The answer consists solely of the lines running from the one with "The height and" through the final line below, transcribed exactly and without any pictures.

Listed entries Start Marker

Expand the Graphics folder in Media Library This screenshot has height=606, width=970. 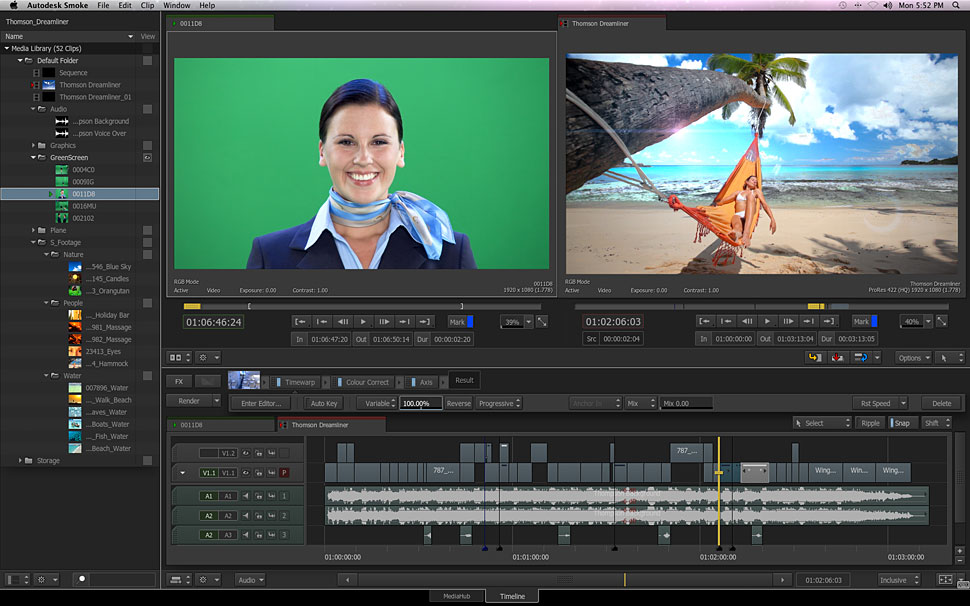[x=33, y=145]
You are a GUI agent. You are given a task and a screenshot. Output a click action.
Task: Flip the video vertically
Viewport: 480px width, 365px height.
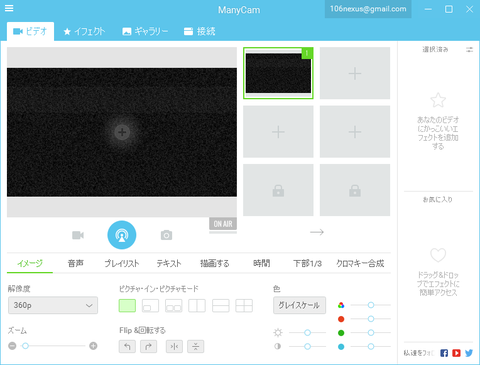pos(196,346)
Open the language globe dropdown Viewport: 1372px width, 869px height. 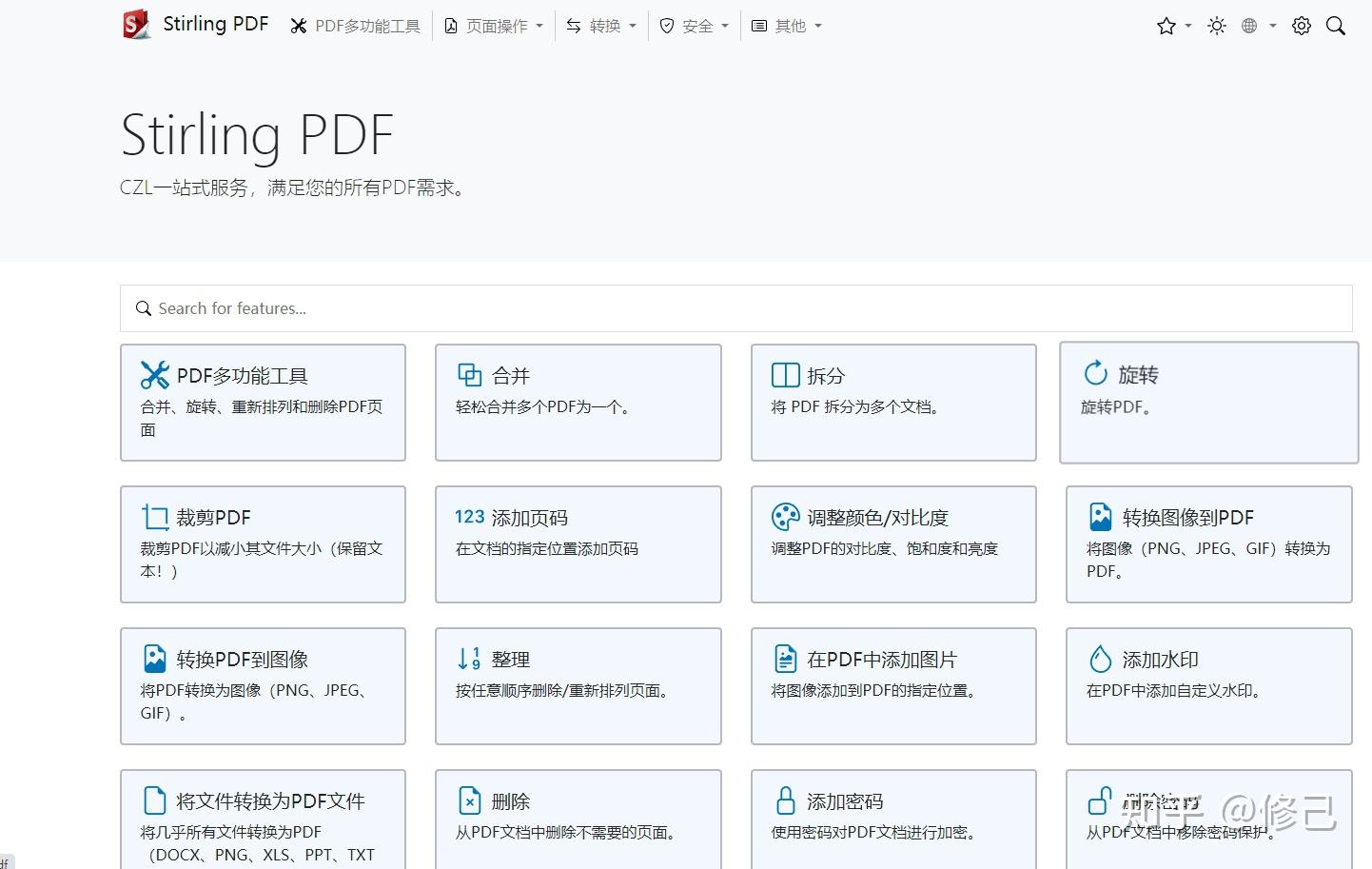[x=1249, y=26]
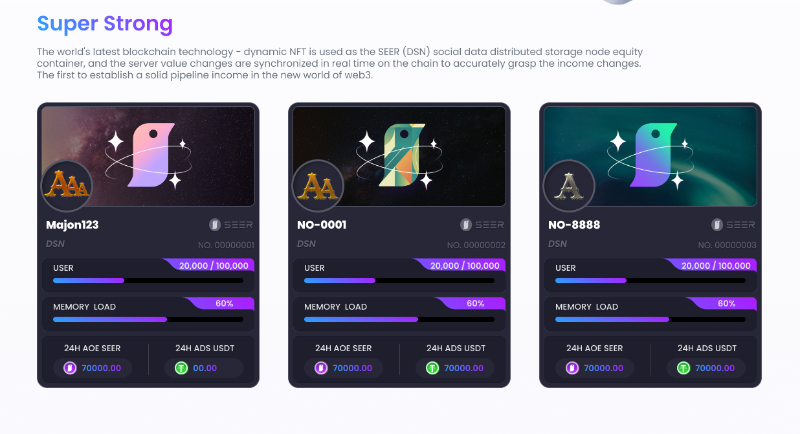
Task: Click the SEER logo on NO-0001 card
Action: [483, 225]
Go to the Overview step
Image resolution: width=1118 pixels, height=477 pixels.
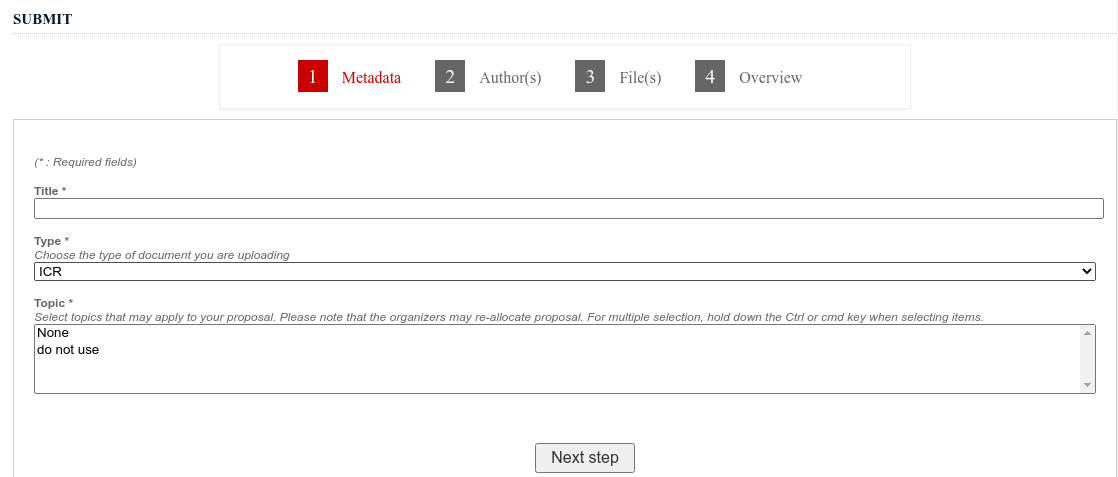pyautogui.click(x=770, y=78)
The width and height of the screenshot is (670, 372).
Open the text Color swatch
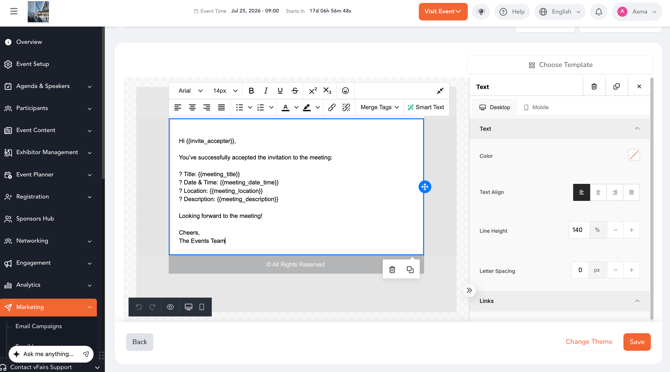(634, 155)
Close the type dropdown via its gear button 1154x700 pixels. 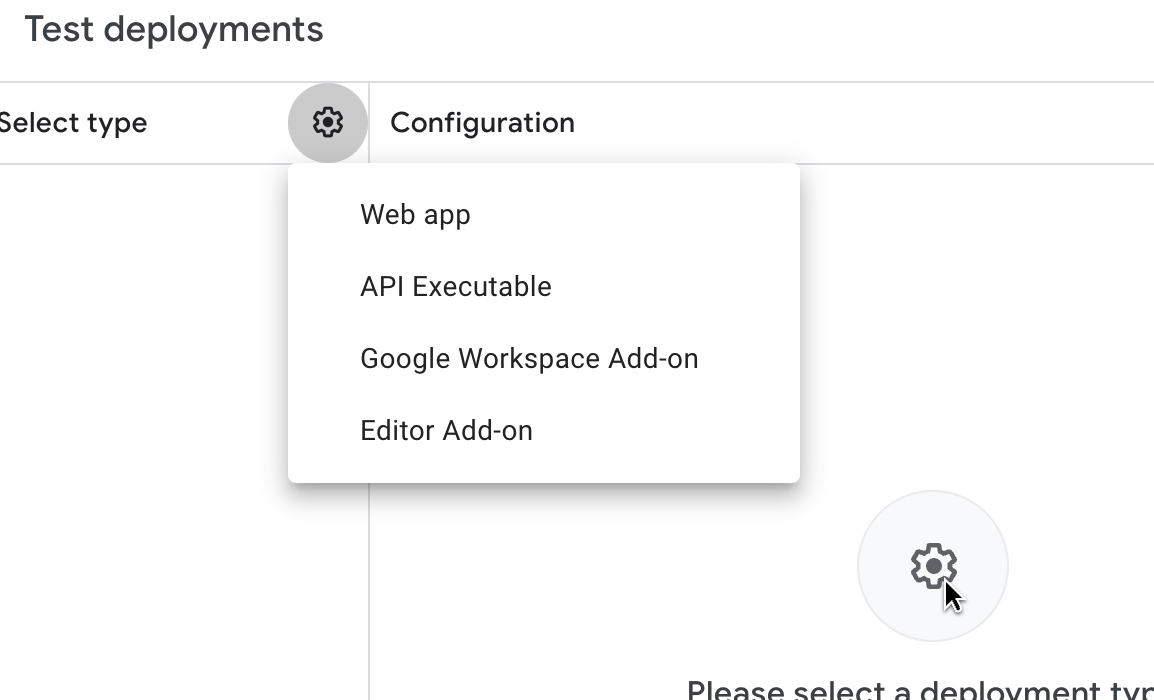(x=328, y=123)
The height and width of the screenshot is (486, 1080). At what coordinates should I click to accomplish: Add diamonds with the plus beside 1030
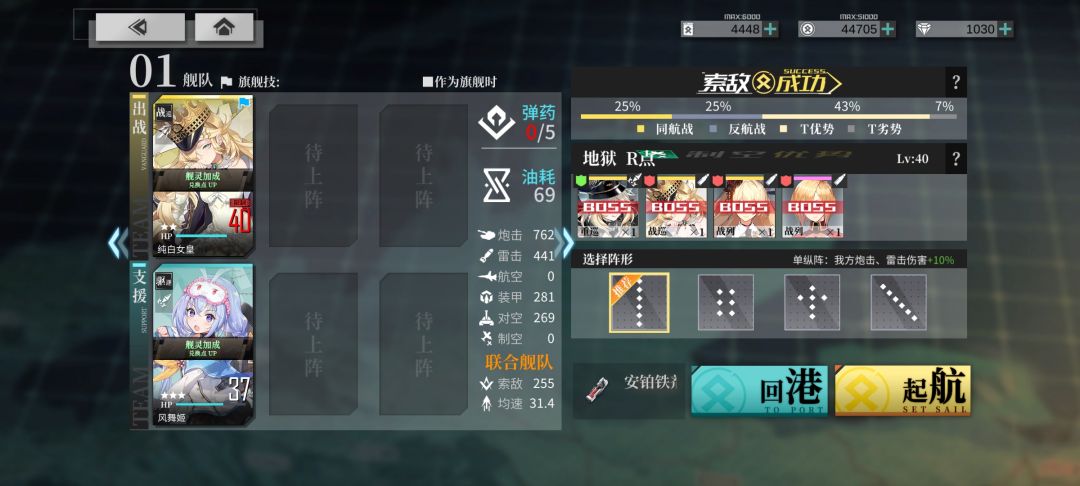[x=1005, y=29]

Listed entries End Marker

(Finished exercise):
The height and width of the screenshot is (486, 1080). At what coordinates should I click to accomplish: Add diamonds with the plus beside 1030
[x=1005, y=29]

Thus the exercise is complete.